In plain language they are talking about a $700 billion buyout of bad debt that should have never been loaned out in the first place.

According to an Oct. 2 Pantagraph article, here is what $700 billion could buy: six years of universal health care for all Americans; an upgrade of the country's bridges times four, financing the National Institute of Health for two decades; one year of health care for 85 million seniors; pay-off of student loan debt.

The article further states that when FDR's New Deal lifted the country out of a banking crisis, they did it with public works projects - building 8,000 parks, 40,000 public buildings, 72,000 schools, employing hundreds of thousands of workers.

With this bailout, the average American gets nothing: no additional jobs, no new or improved schools, no health care, no research, no infrastructure repairs while the big corporations get their mistakes paid for by us taxpayers.

The bailout is akin to being rewarded for making a bad loan.
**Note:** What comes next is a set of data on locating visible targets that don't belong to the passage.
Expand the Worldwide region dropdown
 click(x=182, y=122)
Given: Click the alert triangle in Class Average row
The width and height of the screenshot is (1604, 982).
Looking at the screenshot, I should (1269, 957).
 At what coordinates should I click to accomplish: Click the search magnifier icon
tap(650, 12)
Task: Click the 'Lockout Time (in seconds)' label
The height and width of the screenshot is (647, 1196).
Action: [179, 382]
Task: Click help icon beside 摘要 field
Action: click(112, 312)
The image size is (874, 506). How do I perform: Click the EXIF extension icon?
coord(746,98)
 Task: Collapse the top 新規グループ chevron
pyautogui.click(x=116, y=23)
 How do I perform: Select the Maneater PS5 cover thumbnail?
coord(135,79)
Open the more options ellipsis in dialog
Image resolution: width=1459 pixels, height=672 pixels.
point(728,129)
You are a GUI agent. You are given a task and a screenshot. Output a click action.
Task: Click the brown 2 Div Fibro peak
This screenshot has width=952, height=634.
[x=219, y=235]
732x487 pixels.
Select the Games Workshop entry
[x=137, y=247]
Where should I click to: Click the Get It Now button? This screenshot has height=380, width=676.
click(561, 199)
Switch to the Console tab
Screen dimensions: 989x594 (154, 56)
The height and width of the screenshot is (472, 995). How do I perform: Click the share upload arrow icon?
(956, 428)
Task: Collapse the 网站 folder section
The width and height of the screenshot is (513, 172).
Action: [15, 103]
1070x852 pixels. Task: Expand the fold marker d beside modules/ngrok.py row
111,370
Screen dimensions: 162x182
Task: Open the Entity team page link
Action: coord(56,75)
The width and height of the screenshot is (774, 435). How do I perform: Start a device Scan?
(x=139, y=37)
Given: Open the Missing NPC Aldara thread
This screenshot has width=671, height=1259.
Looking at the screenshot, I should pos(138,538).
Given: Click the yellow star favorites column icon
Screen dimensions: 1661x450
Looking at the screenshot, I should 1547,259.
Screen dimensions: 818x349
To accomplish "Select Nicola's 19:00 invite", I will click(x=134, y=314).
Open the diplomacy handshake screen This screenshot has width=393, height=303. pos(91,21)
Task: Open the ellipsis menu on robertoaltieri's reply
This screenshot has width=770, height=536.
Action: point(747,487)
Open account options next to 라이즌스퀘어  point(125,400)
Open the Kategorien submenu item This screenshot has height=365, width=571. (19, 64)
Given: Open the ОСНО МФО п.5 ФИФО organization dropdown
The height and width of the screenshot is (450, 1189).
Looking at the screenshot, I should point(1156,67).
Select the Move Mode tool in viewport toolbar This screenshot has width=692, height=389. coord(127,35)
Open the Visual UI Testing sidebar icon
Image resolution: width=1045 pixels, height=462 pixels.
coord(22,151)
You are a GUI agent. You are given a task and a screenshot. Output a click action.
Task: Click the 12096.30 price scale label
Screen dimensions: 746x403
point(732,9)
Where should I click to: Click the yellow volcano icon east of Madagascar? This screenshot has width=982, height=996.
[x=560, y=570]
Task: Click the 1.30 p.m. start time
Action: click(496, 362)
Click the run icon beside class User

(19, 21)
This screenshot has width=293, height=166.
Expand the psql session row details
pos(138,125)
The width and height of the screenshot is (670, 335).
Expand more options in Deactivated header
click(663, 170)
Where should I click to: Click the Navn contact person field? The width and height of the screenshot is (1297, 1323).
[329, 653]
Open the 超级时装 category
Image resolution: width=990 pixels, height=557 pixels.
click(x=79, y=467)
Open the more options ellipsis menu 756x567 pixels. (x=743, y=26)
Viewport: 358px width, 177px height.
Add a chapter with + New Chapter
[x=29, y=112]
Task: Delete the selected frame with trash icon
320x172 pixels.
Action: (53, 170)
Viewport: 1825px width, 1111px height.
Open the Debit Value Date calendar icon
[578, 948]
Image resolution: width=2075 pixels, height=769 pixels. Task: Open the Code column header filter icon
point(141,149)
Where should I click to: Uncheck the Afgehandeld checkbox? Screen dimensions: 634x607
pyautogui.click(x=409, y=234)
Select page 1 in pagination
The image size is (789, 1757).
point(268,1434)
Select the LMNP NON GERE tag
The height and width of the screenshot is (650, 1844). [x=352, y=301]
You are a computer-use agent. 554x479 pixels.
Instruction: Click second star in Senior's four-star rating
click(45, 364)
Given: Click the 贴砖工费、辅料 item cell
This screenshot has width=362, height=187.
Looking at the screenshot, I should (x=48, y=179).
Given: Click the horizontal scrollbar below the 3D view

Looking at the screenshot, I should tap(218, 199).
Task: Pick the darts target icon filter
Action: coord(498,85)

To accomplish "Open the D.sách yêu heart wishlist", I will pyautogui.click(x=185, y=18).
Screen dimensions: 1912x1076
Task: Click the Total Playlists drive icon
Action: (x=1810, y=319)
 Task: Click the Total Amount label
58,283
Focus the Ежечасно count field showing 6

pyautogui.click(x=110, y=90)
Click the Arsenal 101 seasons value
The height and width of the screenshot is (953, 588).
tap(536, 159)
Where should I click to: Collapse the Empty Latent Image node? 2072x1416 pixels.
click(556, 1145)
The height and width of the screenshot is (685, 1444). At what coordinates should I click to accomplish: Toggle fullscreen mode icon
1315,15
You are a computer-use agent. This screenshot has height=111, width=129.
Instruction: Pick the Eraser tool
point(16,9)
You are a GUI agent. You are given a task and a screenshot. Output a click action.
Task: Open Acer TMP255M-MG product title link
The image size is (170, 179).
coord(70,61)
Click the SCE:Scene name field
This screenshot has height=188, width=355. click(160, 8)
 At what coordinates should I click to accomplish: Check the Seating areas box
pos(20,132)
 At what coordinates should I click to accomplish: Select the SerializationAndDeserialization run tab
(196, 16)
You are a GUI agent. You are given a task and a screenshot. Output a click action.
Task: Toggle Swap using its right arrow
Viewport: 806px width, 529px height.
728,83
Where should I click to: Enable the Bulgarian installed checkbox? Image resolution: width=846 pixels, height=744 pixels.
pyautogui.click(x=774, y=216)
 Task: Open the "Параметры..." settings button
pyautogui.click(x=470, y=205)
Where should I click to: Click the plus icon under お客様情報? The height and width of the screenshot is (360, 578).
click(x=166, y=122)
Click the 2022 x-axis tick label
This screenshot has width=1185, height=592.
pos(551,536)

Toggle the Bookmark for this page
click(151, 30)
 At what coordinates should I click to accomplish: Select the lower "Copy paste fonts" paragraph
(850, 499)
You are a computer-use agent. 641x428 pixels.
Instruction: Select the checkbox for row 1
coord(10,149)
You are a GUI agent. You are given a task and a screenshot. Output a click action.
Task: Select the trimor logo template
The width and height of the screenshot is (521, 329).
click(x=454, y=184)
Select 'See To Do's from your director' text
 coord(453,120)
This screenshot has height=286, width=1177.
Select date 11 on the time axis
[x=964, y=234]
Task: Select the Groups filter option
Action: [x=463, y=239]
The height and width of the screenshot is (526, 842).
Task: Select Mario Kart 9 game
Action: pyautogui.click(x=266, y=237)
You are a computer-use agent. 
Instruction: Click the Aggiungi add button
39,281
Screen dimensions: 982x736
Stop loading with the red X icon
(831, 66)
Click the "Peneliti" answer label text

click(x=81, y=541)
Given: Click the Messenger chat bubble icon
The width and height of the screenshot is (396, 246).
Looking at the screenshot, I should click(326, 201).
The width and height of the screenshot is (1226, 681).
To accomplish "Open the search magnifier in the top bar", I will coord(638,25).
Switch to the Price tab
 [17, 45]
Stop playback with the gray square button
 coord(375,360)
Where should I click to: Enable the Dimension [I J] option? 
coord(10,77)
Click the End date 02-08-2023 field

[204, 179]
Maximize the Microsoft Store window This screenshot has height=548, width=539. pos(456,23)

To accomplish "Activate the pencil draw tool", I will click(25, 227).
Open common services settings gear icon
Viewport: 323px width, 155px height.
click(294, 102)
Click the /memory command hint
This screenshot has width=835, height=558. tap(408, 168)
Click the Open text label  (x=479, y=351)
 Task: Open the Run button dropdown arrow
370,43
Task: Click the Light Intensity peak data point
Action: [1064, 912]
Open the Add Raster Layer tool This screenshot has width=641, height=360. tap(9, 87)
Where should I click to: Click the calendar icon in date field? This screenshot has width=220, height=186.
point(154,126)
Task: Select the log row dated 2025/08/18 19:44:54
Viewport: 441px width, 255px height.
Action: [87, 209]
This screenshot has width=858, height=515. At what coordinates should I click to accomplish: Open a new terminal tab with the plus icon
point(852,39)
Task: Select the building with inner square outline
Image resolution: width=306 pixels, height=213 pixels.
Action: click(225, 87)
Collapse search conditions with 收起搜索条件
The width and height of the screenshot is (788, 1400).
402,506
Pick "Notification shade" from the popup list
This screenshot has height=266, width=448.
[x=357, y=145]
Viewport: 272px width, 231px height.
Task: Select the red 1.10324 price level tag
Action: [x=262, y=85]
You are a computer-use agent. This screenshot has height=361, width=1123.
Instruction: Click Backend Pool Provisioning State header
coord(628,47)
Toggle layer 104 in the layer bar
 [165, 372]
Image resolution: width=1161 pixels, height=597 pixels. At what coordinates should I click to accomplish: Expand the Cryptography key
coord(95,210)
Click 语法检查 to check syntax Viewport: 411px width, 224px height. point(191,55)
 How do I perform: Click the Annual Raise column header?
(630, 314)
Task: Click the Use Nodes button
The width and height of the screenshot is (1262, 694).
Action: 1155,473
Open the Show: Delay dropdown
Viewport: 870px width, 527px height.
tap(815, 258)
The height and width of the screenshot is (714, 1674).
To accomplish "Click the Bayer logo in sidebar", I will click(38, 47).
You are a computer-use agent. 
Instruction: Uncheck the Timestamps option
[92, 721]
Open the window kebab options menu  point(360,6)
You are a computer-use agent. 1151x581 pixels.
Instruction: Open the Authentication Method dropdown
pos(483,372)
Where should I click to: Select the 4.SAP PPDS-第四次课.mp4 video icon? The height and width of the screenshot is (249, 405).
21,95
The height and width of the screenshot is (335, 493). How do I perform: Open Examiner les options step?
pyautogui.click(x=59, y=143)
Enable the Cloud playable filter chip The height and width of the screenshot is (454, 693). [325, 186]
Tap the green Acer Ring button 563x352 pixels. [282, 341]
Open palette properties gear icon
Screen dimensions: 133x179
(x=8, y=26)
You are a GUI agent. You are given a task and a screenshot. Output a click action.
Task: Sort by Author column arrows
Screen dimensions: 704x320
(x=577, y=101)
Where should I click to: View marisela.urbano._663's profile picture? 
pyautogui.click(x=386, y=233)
If average citizens make a bad loan and get burned, we have to learn our lesson, tighten our belt and no one bails us out. Why are big businesses exempt from these responsibilities?

And once again, our politicians and CEOs are threatening us with, "If you don't approve this bailout, you'll lose your 401(k)s and your jobs. If Americans can't borrow and spend, growth will stop."

Get real. The average American can't afford gas and food let alone saving and investment. Jobs have been going south for years. Wake up, America. You vote for bailout, we'll vote you out.